On May iv, 2012, the plaintiffs voluntarily withdrew their motion for a preliminary injunction. The district courtroom
entered a terminal judgment dismissing, without prejudice, all of plaintiffs' claims against us on May 18.
In its written report accompanying the FY 2013 Labor-HHS appropriation bill, the Senate Appropriations Commission
expressed its concern that our practise could take unintended consequences. The commission directed the agency to
submit a report by November 1, 2012 on this issue. Still, the committee also noted that attempts by claimant
representatives to dispense the hearing process to observe favorable judges challenge the integrity of our process, and
supported our goal of reducing this manipulation.
17 During the 1980s, we tried to airplane pilot an agency representative position at select hearing offices. However, a United
States Commune Court held that the pilot violated the Act, intruded on ALJ independence, was opposite to
congressional intent that the process be "fundamentally fair," and failed the ramble requirements of due
process. Salling v. Bowen, 641 F. Supp. 1046 (W.D. Va. 1986). We later discontinued the pilot due to the
testing interruptions caused past the Salling injunction and full general financial constraints.
Congress originally supported the project; nevertheless, nosotros experienced significant congressional opposition once the
pilot began. For example, members of Congress introduced legislation to prohibit the adversarial involvement of
any government representative in Social Security hearings, and 12 Members of Congress joined an amicus brief in
the Salling example opposing the project.
18 In those instances, the AC either remanded the case to the hearing office for farther evolution or issued a
conclusion that modified the hearing conclusion.
19 Since these focused reviews are postal service-effectuation reviews, they practise non modify case outcomes.
20 Consolidated Edison Co. of New York 5. Due north.Fifty.R.B., 305 U.S. 197 (1938).
21 Bones Provisions Adopted by the Social Security Board for the Hearing and Review of Old-Age and Survivors
Insurance Claims, at 4 (January 1940).
22 We compute retirement benefits based on earnings; therefore, a disabled worker with a catamenia of inability could
have experienced reduced or no retirement benefits due to his or her lost earnings.

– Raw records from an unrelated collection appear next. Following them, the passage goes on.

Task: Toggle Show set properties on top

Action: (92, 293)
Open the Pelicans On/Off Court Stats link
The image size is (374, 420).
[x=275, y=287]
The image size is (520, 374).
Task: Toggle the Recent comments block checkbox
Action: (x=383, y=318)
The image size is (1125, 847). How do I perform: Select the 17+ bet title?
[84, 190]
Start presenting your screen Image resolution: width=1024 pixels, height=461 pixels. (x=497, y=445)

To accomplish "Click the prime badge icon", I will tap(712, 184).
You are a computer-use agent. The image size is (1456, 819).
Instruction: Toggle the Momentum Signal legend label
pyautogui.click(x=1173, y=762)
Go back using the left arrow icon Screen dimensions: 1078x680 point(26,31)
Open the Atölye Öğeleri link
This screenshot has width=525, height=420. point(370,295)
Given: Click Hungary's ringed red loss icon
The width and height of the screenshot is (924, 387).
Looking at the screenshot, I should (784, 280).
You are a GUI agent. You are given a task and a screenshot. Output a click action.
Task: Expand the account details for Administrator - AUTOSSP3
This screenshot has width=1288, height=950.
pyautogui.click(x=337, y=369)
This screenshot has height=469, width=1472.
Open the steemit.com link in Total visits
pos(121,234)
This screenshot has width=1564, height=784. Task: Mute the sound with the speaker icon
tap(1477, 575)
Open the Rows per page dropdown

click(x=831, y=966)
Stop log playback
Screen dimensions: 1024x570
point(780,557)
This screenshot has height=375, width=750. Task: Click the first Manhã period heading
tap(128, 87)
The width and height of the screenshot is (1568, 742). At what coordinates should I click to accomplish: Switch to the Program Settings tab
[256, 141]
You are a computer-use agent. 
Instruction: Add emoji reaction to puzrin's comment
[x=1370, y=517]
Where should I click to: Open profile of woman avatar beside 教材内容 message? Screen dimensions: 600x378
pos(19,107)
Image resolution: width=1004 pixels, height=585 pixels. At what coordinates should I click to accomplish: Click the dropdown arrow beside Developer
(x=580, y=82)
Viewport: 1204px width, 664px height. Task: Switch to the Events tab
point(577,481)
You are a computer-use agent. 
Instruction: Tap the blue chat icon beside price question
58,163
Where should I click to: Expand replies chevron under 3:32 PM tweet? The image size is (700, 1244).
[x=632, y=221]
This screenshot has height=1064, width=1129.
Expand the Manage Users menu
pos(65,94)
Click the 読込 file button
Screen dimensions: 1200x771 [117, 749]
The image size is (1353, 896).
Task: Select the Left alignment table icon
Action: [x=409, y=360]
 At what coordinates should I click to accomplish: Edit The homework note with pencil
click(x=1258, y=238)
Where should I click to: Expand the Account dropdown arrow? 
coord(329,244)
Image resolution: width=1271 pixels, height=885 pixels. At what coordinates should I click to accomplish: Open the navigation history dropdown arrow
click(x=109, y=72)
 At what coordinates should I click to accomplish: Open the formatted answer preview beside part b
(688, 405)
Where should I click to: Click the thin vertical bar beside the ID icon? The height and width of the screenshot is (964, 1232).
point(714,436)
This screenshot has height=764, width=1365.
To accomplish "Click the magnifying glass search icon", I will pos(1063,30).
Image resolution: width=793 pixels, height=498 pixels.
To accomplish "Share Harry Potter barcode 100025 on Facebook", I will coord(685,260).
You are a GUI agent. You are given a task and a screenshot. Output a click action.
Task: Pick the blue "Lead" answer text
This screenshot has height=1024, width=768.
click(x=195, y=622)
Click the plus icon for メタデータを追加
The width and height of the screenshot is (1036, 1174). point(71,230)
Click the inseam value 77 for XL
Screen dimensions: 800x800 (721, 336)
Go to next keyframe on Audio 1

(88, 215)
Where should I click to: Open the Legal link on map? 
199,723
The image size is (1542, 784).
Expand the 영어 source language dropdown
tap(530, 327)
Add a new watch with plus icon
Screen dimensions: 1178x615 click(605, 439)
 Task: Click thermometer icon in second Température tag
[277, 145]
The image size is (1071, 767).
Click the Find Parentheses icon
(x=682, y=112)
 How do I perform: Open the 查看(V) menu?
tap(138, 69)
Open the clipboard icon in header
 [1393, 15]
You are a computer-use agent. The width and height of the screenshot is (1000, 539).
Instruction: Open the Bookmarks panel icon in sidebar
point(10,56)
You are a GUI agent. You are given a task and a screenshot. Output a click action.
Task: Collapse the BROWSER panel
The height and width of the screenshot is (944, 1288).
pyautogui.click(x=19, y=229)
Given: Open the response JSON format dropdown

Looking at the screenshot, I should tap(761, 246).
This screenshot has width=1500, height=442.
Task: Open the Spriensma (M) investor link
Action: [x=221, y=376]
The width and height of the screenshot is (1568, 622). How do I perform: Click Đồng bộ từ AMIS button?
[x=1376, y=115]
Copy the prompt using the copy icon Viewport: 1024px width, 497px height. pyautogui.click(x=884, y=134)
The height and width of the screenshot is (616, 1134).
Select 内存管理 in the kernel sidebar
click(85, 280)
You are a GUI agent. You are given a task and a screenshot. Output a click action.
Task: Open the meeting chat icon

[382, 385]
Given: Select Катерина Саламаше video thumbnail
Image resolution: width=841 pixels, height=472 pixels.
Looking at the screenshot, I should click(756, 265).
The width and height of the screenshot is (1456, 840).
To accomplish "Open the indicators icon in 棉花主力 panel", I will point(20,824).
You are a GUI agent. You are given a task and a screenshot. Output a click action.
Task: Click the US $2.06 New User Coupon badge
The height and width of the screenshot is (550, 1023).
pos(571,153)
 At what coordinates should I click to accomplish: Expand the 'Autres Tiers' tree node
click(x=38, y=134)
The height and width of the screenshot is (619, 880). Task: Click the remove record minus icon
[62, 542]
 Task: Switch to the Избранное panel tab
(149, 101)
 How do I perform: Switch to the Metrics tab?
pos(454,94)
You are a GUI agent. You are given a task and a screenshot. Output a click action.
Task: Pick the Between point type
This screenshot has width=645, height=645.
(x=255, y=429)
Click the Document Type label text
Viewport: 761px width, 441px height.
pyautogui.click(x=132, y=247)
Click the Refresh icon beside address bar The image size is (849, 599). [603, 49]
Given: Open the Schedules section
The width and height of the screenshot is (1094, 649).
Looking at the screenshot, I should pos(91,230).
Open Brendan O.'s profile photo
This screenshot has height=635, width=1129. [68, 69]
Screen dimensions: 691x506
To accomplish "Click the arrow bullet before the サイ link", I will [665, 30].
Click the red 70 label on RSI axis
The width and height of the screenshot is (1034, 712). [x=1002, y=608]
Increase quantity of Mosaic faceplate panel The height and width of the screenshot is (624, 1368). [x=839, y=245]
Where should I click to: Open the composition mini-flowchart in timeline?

The 1954 amendments
established the disability freeze, nether which we could exclude a disabled worker's periods of disability when
calculating his or her retirement benefits.
23 For a brief period in the 1970s, the SSI hearing examiners hired to handle SSI cases could hear only SSI cases; the
ALJs hired to handle Blackness Lung cases could hear only Blackness Lung cases; and the ALJs hired to hear disability
insurance (DI) cases could hear just DI cases. The lack of an integrated ALJ corps denied flexibility that could
have helped with the increasing workloads more efficiently.
24 Currently, both attorneys and non-attorney specialists may write these decisions.
25 59 Fed. Reg. 47887 (September xix, 1994).
26 Testimony before the Business firm Ways and Ways Subcommittee on Social Security, September 12, 1996.
27 Unfortunately, merely a small number of representatives have participated in the RVP. Increased participation,
which may be happening equally the cost of the equipment declines, would make our process much more than efficient and
allow us to save money on office space.
28 In addition, we limit the limit the number of cases assigned per twelvemonth to an ALJ.
29 We take too airtight about of our remote hearing sites.